### ABOUT THIS EXERCISE
Write out every entry word for word.

----- INPUT RECORDS

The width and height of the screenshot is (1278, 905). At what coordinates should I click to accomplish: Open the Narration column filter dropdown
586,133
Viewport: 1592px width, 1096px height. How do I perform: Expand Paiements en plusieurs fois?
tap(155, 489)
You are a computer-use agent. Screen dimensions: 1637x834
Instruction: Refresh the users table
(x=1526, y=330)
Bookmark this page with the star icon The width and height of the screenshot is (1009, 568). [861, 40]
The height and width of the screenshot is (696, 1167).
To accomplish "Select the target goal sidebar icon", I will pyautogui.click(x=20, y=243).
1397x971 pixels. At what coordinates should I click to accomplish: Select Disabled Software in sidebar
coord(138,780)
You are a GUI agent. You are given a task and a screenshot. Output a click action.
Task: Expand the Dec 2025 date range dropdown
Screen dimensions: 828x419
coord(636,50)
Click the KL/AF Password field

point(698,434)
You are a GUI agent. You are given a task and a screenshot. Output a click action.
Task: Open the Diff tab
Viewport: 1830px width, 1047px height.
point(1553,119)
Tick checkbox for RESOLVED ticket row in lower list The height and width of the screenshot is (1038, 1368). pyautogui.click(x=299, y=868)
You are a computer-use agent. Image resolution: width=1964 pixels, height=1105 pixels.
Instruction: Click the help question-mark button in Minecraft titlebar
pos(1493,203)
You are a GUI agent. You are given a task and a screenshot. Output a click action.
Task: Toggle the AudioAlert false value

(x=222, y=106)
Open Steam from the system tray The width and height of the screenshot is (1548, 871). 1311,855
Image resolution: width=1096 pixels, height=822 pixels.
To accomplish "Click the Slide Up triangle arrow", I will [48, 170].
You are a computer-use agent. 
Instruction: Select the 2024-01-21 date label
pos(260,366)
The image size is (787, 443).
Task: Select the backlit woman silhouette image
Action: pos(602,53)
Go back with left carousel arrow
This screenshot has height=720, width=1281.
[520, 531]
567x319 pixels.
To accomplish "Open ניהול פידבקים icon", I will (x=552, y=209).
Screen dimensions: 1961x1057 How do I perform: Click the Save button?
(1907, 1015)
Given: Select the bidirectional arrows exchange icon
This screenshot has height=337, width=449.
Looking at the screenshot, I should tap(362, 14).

----------

### RESULT FOR THIS EXERCISE
The width and height of the screenshot is (1278, 905). At what coordinates should I click to accomplish: Open the Narration column filter dropdown
586,133
Viewport: 1592px width, 1096px height. How do I perform: Expand Paiements en plusieurs fois?
tap(155, 489)
You are a computer-use agent. Screen dimensions: 1637x834
Instruction: Refresh the users table
(x=1526, y=330)
Bookmark this page with the star icon The width and height of the screenshot is (1009, 568). [861, 40]
The height and width of the screenshot is (696, 1167).
To accomplish "Select the target goal sidebar icon", I will pyautogui.click(x=20, y=243).
1397x971 pixels. At what coordinates should I click to accomplish: Select Disabled Software in sidebar
coord(138,780)
You are a GUI agent. You are given a task and a screenshot. Output a click action.
Task: Expand the Dec 2025 date range dropdown
Screen dimensions: 828x419
coord(636,50)
Click the KL/AF Password field

point(698,434)
You are a GUI agent. You are given a task and a screenshot. Output a click action.
Task: Open the Diff tab
Viewport: 1830px width, 1047px height.
point(1553,119)
Tick checkbox for RESOLVED ticket row in lower list The height and width of the screenshot is (1038, 1368). pyautogui.click(x=299, y=868)
You are a computer-use agent. Image resolution: width=1964 pixels, height=1105 pixels.
Instruction: Click the help question-mark button in Minecraft titlebar
pos(1493,203)
You are a GUI agent. You are given a task and a screenshot. Output a click action.
Task: Toggle the AudioAlert false value

(x=222, y=106)
Open Steam from the system tray The width and height of the screenshot is (1548, 871). 1311,855
Image resolution: width=1096 pixels, height=822 pixels.
To accomplish "Click the Slide Up triangle arrow", I will [48, 170].
You are a computer-use agent. 
Instruction: Select the 2024-01-21 date label
pos(260,366)
The image size is (787, 443).
Task: Select the backlit woman silhouette image
Action: pos(602,53)
Go back with left carousel arrow
This screenshot has height=720, width=1281.
[520, 531]
567x319 pixels.
To accomplish "Open ניהול פידבקים icon", I will (x=552, y=209).
Screen dimensions: 1961x1057 How do I perform: Click the Save button?
(1907, 1015)
Given: Select the bidirectional arrows exchange icon
This screenshot has height=337, width=449.
Looking at the screenshot, I should tap(362, 14).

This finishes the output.